Consigne
D'après l'extrait sur Lord Sutch, pourquoi quitte-t-il le bateau de pêche où se trouve Radio Sutch ?

___ Extrait fourni ___

Le premier commence sa carrière de chanteur en 1961 avec ses Savages dont firent partie Ritchie Blackmore et Nick Simper de Deep Purple, Nicky Hopkins, Keith Moon, le batteur Carlo Little, Matthew Fisher de Procol Harum, Adrian Gurvitz de Gun, Noel Redding. Pour sa première incarnatio­n, le groupe est habillé avec des peaux de bête façon hommes des cavernes, Sutch étant en outre coiffé d’un casque dont dépasse de chaque côté une corne de bison. En 1963, au moment de son seul succès “Jack The Ripper”, produit par Joe Meek, il arrive sur scène dans un cercueil dont il sort habillé en Jack L’Eventreur au milieu de squelettes et de filles en bikini avant de courser les musiciens armé d’un couteau, en particulie­r le pianiste déguisé en prostituée de la fin du XIXème siècle. Un peu plus tard, les Savages tournent, vêtus chacun d’un pagne et d’une toge, sous le nom de Caesar Sutch & The Roman Empire. En 1970 et 1971, il enregistre ses deux premiers albums, “Lord Sutch And Heavy Friends” et “Hands Of Jack The Ripper”, un concert enregistré sans que les musiciens le sachent. Par ailleurs, Lord Sutch crée Radio Sutch, une radio pirate installé sur un bateau de pêche. Mais ne supportant pas l’odeur du poisson, il se replie sur un îlot avant de revendre la radio l’année suivante. Parallèlem­ent, dès 1963, il s’investit dans la politique, se présentant dès lors à chaque élection, au total une quarantain­e, et fonde en 1983 l’Official Monster Raving Loony Party qui, au fil du temps, réalise des scores non négligeabl­es.

___ Lignes fournies ___

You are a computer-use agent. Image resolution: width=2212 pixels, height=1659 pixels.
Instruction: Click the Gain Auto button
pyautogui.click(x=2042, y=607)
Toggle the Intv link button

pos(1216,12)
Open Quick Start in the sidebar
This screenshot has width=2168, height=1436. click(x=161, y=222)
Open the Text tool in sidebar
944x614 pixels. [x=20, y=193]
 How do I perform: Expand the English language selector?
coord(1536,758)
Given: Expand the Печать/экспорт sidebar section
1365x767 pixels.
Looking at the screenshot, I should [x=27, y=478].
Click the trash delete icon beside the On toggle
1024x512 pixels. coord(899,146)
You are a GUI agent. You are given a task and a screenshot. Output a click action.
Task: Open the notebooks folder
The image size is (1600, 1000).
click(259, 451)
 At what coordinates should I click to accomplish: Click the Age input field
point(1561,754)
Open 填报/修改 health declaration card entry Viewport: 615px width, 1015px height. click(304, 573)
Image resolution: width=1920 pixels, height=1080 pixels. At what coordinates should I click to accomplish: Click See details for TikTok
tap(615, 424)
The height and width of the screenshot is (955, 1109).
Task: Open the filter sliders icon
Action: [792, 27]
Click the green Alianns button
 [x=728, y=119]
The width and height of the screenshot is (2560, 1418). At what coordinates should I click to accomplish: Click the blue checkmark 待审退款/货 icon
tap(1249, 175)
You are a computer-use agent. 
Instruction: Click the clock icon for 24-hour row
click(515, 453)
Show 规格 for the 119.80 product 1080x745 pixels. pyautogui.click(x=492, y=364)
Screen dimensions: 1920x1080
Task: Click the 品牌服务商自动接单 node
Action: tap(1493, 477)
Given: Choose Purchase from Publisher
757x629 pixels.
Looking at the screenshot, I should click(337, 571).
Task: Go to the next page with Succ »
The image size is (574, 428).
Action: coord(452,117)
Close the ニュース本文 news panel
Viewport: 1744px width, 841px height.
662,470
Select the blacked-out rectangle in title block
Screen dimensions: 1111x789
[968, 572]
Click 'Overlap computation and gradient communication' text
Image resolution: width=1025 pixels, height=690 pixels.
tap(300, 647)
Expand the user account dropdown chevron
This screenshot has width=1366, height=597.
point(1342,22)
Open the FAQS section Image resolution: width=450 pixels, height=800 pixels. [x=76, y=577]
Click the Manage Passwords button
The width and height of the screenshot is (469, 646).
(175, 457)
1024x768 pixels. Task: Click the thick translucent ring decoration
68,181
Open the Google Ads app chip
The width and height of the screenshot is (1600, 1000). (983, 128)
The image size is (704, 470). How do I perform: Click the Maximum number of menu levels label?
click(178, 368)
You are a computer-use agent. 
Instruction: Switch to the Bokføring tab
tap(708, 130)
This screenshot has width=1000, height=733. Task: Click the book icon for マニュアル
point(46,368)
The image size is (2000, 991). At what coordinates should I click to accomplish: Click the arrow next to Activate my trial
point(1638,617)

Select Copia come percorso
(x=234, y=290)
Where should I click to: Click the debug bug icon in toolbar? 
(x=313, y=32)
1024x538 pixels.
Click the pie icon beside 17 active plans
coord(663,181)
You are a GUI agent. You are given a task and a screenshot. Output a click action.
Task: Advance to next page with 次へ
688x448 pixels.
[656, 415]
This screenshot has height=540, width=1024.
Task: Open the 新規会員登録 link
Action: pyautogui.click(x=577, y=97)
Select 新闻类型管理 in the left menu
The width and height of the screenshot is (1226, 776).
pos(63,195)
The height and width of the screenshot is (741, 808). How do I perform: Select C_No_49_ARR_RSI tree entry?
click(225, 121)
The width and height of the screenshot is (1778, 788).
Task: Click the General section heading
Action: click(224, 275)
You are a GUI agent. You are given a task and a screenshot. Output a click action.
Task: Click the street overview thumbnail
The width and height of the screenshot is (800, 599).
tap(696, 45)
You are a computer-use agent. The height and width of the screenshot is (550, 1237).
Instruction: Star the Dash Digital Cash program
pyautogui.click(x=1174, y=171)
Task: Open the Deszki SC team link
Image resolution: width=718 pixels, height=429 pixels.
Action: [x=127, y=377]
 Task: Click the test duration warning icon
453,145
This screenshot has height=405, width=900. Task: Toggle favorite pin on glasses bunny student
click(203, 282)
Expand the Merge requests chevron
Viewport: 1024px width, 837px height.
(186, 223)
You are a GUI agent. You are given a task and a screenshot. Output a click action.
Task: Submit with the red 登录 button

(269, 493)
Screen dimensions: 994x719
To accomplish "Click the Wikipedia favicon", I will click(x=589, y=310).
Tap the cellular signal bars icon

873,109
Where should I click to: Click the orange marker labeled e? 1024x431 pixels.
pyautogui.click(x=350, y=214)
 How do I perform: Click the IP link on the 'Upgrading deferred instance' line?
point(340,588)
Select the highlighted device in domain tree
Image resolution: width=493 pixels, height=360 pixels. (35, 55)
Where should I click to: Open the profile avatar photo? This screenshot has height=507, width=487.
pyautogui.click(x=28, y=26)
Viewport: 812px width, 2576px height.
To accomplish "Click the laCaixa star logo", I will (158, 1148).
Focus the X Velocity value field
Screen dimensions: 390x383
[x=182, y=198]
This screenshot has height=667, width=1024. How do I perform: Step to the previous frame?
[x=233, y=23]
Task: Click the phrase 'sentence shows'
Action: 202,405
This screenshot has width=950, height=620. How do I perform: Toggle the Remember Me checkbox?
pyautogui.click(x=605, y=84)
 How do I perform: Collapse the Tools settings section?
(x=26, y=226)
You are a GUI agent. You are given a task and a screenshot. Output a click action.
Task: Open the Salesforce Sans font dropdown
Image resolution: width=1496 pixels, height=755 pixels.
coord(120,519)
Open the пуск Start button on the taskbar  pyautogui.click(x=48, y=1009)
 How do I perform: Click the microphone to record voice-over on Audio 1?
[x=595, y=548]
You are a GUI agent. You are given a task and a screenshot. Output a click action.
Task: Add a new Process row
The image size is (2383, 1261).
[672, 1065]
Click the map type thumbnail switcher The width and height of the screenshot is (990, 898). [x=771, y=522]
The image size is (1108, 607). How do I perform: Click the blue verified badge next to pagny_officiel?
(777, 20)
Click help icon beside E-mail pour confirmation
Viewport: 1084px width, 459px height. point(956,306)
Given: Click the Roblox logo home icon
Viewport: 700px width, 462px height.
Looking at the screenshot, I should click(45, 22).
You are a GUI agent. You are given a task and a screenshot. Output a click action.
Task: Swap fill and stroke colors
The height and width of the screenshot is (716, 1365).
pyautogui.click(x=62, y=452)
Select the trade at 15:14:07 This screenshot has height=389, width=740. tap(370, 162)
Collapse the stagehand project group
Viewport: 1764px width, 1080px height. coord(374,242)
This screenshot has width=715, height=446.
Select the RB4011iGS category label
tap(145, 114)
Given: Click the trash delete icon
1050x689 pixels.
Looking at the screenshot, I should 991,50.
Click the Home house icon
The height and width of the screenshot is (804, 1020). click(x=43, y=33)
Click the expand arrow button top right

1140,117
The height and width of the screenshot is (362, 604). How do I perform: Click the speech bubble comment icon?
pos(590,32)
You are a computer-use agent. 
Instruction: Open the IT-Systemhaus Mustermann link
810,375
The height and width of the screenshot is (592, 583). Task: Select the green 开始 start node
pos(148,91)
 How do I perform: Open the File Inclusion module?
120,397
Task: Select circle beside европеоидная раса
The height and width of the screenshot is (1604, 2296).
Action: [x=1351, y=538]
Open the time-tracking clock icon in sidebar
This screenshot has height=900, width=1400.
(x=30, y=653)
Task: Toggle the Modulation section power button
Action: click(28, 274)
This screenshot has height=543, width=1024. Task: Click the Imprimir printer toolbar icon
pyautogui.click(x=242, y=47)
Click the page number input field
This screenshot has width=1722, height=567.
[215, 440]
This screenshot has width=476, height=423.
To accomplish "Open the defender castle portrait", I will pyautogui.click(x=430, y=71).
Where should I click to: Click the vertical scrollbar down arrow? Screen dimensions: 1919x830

___

Corrigé
Il ne supporte pas l'odeur du poisson.